Professor afastado em Tavirapode regressar à mesma escola

DN

josé manuel oliveira

A Associação de Pais do Agrupamento de Escolas D. Manuel I, de Tavira, vai aguardar até ao início do novo ano lectivo para saber qual o futuro do professor afastado após o filho do presidente da câmara, Macário Correia, ter sofrido há três meses ferimentos provocados por um acidente durante uma aula de expressão dramática.

"Esperamos que o professor seja colocado se a música funcionar nas Actividades Extracurriculares contratadas pela autarquia através de concurso público a entidades associadas em empresas", disse ao DN Isabel Figueira, presidente da direcção daquela Associação de Pais.

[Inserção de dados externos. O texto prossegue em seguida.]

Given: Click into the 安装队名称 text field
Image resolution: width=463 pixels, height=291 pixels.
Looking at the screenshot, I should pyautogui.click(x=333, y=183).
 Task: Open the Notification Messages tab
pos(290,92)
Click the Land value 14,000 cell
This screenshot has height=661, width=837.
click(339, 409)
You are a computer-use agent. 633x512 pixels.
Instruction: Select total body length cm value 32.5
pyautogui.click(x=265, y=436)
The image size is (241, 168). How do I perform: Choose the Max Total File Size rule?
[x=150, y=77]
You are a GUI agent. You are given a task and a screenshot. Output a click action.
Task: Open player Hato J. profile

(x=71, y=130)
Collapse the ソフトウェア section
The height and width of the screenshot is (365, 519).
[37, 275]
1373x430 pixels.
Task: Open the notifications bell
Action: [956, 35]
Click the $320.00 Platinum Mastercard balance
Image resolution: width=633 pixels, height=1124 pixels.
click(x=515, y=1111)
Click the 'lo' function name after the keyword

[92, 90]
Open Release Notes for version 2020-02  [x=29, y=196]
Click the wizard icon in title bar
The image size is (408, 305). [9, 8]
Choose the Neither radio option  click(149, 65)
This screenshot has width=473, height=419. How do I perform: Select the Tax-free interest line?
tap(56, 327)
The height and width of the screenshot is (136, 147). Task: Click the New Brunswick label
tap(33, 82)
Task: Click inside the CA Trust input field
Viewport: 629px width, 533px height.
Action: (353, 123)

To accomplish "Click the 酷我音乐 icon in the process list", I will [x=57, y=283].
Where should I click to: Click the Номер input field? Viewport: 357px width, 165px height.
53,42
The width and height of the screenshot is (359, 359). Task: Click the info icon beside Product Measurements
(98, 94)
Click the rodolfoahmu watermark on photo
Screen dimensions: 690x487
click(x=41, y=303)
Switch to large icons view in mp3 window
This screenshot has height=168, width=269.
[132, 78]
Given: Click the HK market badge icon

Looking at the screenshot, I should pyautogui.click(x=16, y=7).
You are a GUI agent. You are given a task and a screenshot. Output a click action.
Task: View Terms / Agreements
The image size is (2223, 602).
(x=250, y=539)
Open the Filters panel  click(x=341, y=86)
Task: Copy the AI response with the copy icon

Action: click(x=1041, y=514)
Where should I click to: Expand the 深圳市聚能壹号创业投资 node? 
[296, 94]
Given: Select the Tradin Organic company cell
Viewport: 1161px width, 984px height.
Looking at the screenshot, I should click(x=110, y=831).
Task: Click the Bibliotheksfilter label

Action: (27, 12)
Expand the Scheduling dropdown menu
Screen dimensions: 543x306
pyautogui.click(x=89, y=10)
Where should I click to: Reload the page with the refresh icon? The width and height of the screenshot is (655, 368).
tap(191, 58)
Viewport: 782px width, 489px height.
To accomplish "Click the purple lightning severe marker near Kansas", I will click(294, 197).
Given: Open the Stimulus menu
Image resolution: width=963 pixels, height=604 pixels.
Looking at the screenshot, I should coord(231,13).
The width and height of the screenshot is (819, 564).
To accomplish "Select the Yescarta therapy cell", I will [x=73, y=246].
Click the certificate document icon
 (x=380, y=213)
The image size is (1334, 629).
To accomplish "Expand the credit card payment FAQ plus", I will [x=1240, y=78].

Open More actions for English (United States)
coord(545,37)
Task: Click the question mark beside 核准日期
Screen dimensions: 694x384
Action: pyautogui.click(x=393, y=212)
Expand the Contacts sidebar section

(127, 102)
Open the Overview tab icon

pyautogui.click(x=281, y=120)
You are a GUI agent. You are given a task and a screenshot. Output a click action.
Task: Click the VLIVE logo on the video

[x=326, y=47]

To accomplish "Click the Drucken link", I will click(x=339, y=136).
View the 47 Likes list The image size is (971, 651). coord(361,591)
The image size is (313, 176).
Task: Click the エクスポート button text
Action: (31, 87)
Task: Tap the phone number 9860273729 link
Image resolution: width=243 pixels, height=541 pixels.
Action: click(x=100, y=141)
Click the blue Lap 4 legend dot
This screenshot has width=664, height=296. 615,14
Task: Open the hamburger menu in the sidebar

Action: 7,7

Contudo, acrescentou, "se notarmos que continuam a existir situações de prepotência, tomaremos medidas, nomeadamente com a apresentação do caso ao provedor de Justiça".

O autarca, que é candidato à presidência da Câmara Municipal de Faro, tem-se remetido ao silêncio perante a comunicação social sobre o caso do docente afastado, após comunicado emitido em Maio. Na altura, Macário Correia referiu que "durante um exercício pedagógico, com os olhos fechados, a criança foi violentamente contra uma parede, sem que fosse prevenida ou vigiada".

Já o professor, Sandro Colaço, insiste que o aluno de oito anos agiu à sua revelia, enquanto orientava exercícios a um outro. O docente revela mesmo ao DN "ainda não saber muito bem se estarei disponível para continuar em Tavira", onde se manteve em funções noutras escolas. "Na primeira semana de Agosto, muito provavelmente tomarei uma decisão para ver a minha vida resolvida, o que poderá passar por ficar em Tavira ou regressar a Lisboa, onde poderei dedicar-me mais ao teatro até sem ser no ensino público", admitiu Sandro Colaço. O docente, que se queixa de ter ficado "bastante prejudicado em termos financeiros" após o seu afastamento, sente-se magoado com o tratamento de que foi alvo.